If you're talking about x86 (which I assume is the case because that's when virtualisation became a commodity) then you're out by about a decade. It was around 2006 when Intel and AMD released their x86 virt extensions and before then, VMWare ran like shit on consumer hardware.
I was there, using VMware 1.0 in the late 90s / early 00s. I remember the excitement I had for x86 finally adding hardware assistance.
Sure, there were ways to get virtualised software to run natively on x8 before then. But it didn't work for privileged code. And as we all know swapping memory in and out of ring-0 is expensive. So having that part of the process artificially slowed down killed VMware's performance for a lot of people.
This is also why paravirtualisation was such a popular concept back then. It allowed you to bypass those constraints.
> It is not reasonable to reject the evolution of language when considering the meaning of a word, nor the context of the environment in which it is discussed.
But that's the problem here. The evolution is completely arbitrary. It's based on marketing and PR rather than technology. In technical terms, there are multiple different ways to virtualise hardware (even without discussing emulation). And in technical terms, full virtual environments are still dependant on parts of that machine being emulated. So it's not unreasonable to argue that emulation is a subset of virtualisation. It always used to be considered that way and little has changed aside how companies now market their software to management.
> For example, no one would accept me presenting a person good at maths as a "computer" either, despite that being what it used to mean.

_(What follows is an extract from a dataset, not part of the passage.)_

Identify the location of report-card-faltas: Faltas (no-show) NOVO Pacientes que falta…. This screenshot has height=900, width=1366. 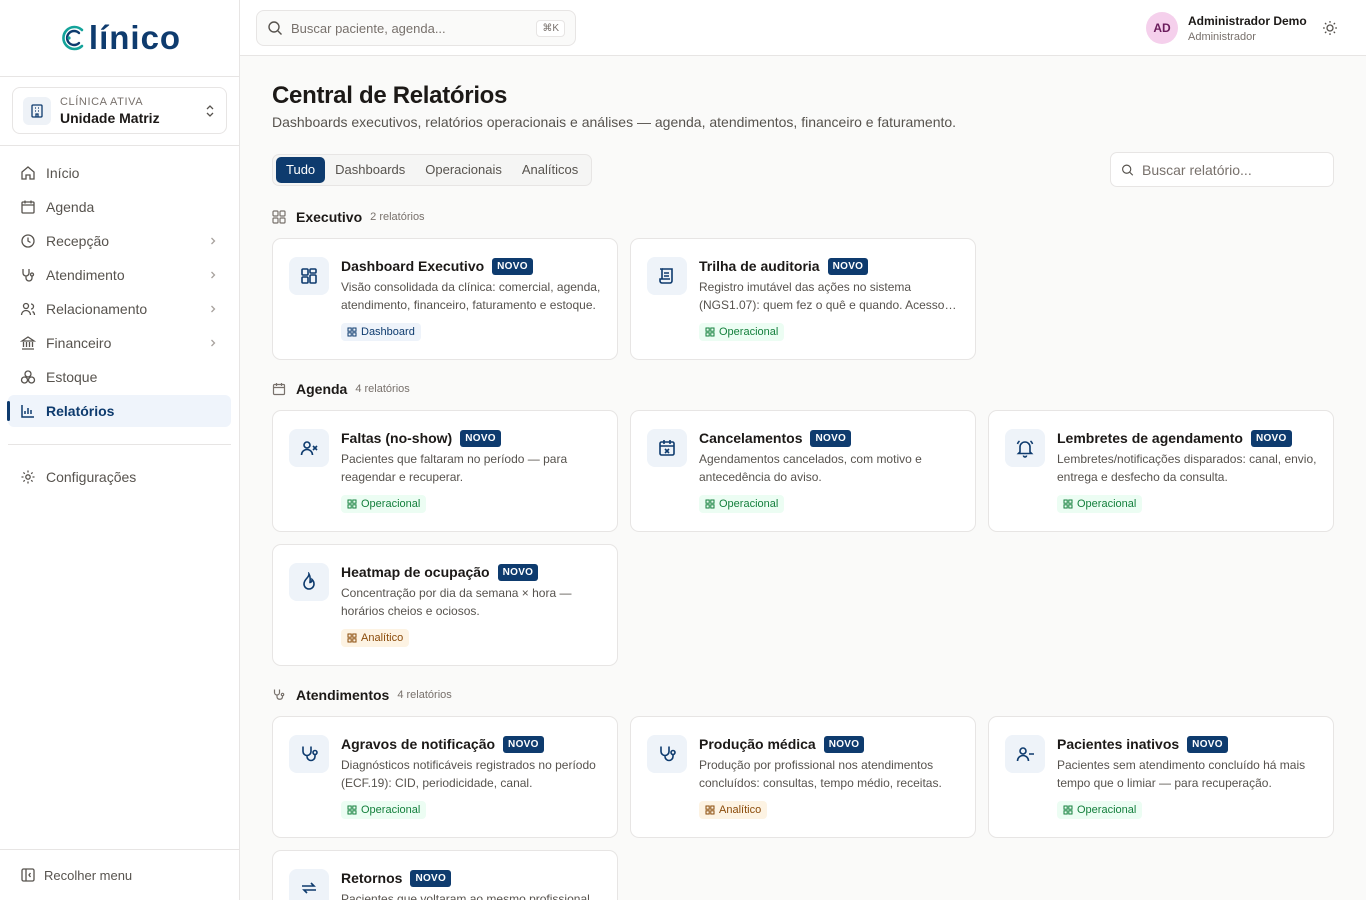
(445, 471).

That's probably not the best of examples because even in the 1800s a "computer" wasn't just someone who was good at maths. It was someone who computed mathematical problems. The term was used to define the machine (albeit a fleshy organic one) rather than the skill.
To the end, you do still sometimes see people refer to themselves as a computer if they're manually computing stuff. It's typically said in jest though, but it does demonstrate that the term hasn't actually drifted as far from it's original meaning as you claim.

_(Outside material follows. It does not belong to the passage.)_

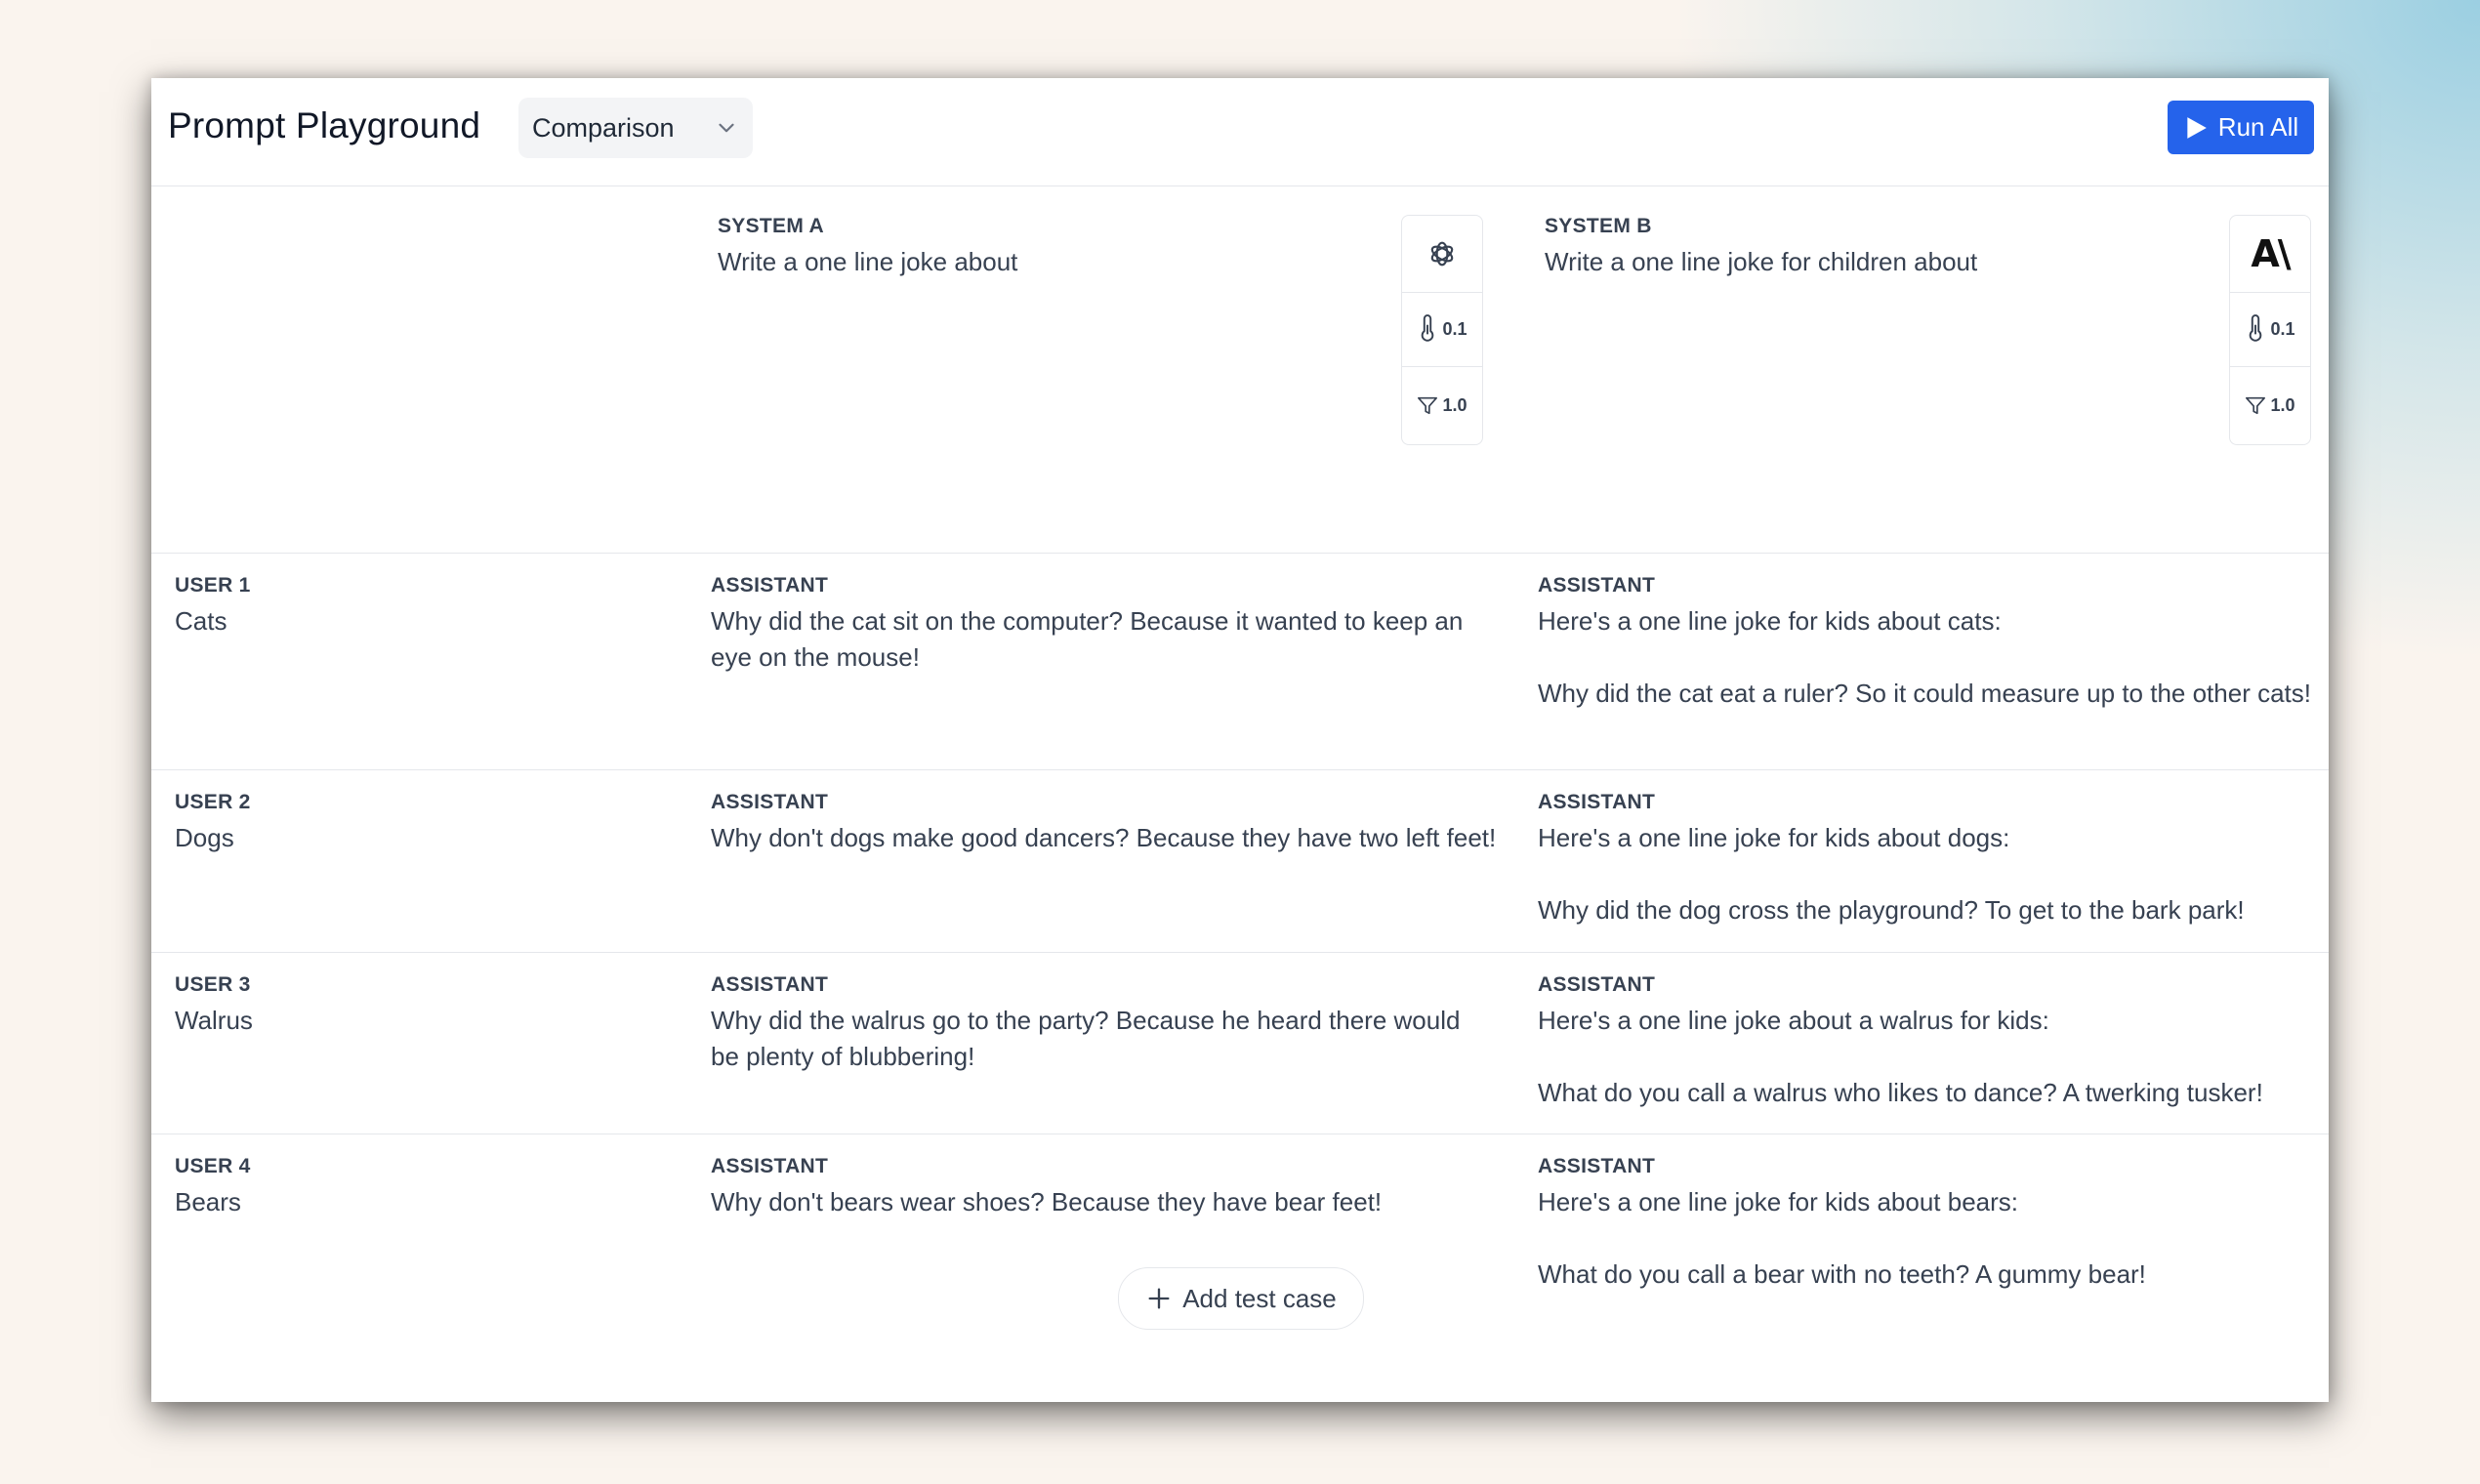 The image size is (2480, 1484). I want to click on user-message: USER 3 Walrus, so click(419, 1006).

There definitely are other examples of terms that have evolved and I'm all for languages evolving. Plenty of terms we use in tech are borrowed terms that have evolved. Like `file`, `post`, `terminal`, etc. But they still refer to the same specific properties of computing which have evolved with time.

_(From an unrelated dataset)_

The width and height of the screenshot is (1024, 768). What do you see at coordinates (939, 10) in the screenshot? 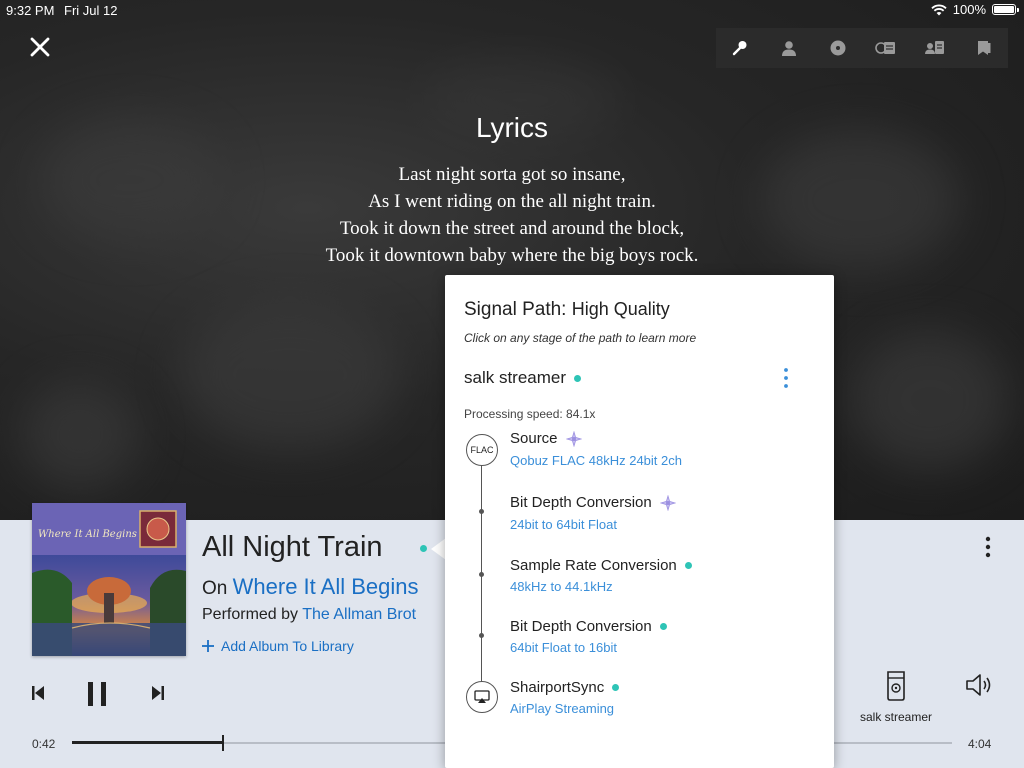
I see `wifi-icon` at bounding box center [939, 10].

The problem with this virtualisation vs emulation discussion is that those concepts haven't evolved in the same dramatic way. Methods of virtualisation have diversified but it still relies on elements of emulation too. And modern emulation borrows a lot from principles learned through hardware assisted virtualisation. They're fields that are still heavily entwined. And "virtualisation" itself isn't a single method of implementation (neither is emulation for that matter, but more so for virtualisation). So arguing that emulation isn't a subset of virtualisation is just bullshit marketing.
And that's why I'm unwilling to acknowledge this rebranding of the term. Once you start building virtual machines you end up with a real mix and match of paravirtualisation, hardware assisted virtualisation, emulation and so on and so forth, all components powering the same VM.
Note that these aren't necessarily layered: You can virtualize with emulation, but you can also emulate without virtualization, which is what e.g. Rosetta does on macOS, or QEMU's userland emulation mode.